Which is fine if you have some IoT-ish things that you don't want on your managed LAN. Just plop them there.
 
Ok, thanks - I just hadn't run into this setup before. What's happening with this client is that the phones (from Verizon, why make it simple) are all connected straight to the gateway, and the computers are all behind the firewall. They are having problems with the phones dropping calls. Verizon says the gateway is doing DPI and that's the problem, but of course all of those setting are disabled on the gateway. Comcast says "No we're not, and everything looks fine from our end!", but the problems continue. I suggested they either try it with the phones inside the firewall on their own VLAN or maybe pick a vendor and have both phones and internet with the same company - that way, they would take responsibility for their own equipment (well, maybe they would).

We'll see how it goes.
 
is that the phones (from Verizon, why make it simple) ... Verizon says the gateway is doing DPI and that's the problem, but of course all of those setting are disabled on the gateway. Comcast says "No we're not, and everything looks fine from our end!", but the problems continue. or maybe pick a vendor and have both phones and internet with the same company - that way, they would take responsibility for their own equipment (well, maybe they would).

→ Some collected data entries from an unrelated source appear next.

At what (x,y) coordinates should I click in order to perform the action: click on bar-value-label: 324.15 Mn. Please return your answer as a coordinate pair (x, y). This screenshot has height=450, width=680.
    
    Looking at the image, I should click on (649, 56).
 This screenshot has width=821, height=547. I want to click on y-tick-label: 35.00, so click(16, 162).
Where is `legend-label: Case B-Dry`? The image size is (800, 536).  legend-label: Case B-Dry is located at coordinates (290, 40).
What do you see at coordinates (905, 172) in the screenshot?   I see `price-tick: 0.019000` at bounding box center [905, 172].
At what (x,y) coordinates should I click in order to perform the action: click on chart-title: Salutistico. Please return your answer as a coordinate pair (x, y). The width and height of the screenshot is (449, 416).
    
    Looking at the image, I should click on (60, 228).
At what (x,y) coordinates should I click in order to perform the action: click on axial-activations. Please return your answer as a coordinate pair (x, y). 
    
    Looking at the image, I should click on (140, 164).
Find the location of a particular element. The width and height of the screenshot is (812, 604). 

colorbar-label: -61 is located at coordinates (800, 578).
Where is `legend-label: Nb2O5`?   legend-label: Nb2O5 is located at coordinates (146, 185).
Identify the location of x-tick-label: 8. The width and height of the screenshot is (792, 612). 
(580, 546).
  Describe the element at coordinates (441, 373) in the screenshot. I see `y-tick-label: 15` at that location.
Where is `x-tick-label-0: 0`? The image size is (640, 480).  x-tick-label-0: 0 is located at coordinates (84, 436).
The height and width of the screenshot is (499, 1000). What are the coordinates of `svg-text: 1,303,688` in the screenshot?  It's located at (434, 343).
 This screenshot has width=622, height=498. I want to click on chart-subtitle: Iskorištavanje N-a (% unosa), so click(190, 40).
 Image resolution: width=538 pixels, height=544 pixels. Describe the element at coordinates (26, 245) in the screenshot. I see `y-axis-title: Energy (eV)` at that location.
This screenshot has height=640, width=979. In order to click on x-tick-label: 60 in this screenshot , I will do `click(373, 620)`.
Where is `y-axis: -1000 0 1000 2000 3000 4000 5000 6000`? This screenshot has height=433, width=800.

Yikes...I have not run across a...half 'n half setup like this. Surely a recipe for "finger pointing game" such as you are seeing here!

One of the advantages of "ISP provided VoIP phones"...is the ISP can control the bandwidth from their data center...VoIP systems...to the end points. It's all "last mile" stuff. The QoS is able to be managed from their data center to the end points.

Instead of ...having VoIP systems traverse various public internet routes, with "who knows how many hops" and latency, etc.

Yeah, I'd pick one!
 
I've seen this setup several times before. Not my preferred way but for someone, the EU, who likes to kludge things together is a option. Not preferred mind you.